- PROMPT
In the records below, the line with "صدور رأی قطعی" opens the range and the line with "[جاماندگان اربعين حسيني" closes it; print that range exactly and nothing else.

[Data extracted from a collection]
········

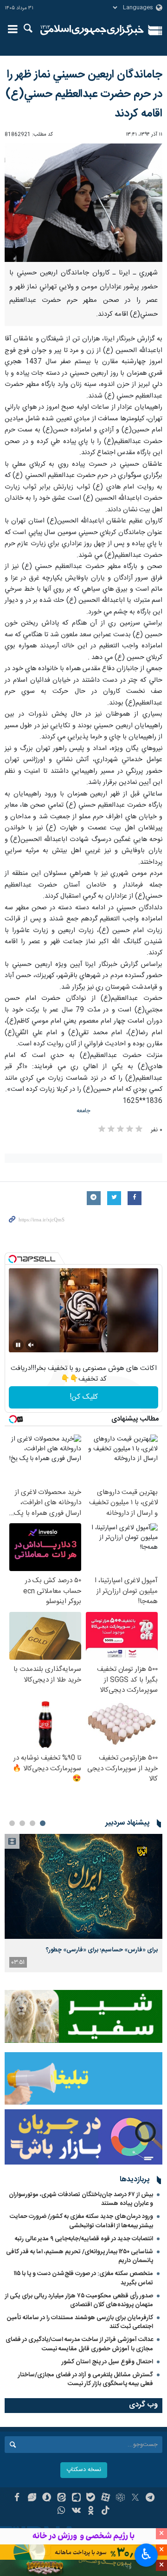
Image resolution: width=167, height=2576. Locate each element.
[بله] (91, 2498)
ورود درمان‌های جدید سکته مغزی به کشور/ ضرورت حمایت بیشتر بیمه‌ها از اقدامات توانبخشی (81, 2220)
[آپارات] (105, 2498)
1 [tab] (42, 1823)
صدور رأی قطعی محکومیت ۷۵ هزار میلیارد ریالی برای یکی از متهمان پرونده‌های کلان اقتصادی (79, 2300)
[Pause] (18, 1344)
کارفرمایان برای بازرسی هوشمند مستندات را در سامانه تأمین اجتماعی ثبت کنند (80, 2322)
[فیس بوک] (17, 2498)
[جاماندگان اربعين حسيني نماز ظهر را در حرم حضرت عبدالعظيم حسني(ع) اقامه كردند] (83, 202)
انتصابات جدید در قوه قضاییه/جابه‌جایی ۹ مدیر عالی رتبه (84, 2239)
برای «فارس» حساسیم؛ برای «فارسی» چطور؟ (102, 1950)
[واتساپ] (61, 2511)
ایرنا (92, 30)
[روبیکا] (120, 2498)
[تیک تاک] (105, 2511)
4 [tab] (12, 1823)
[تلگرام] (150, 2498)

········

- WRITTEN RESPONSE
صدور رأی قطعی محکومیت ۷۵ هزار میلیارد ریالی برای یکی از متهمان پرونده‌های کلان اقتصادی (79, 2300)
[Pause] (18, 1344)
کارفرمایان برای بازرسی هوشمند مستندات را در سامانه تأمین اجتماعی ثبت کنند (80, 2322)
[فیس بوک] (17, 2498)
[جاماندگان اربعين حسيني نماز ظهر را در حرم حضرت عبدالعظيم حسني(ع) اقامه كردند] (83, 202)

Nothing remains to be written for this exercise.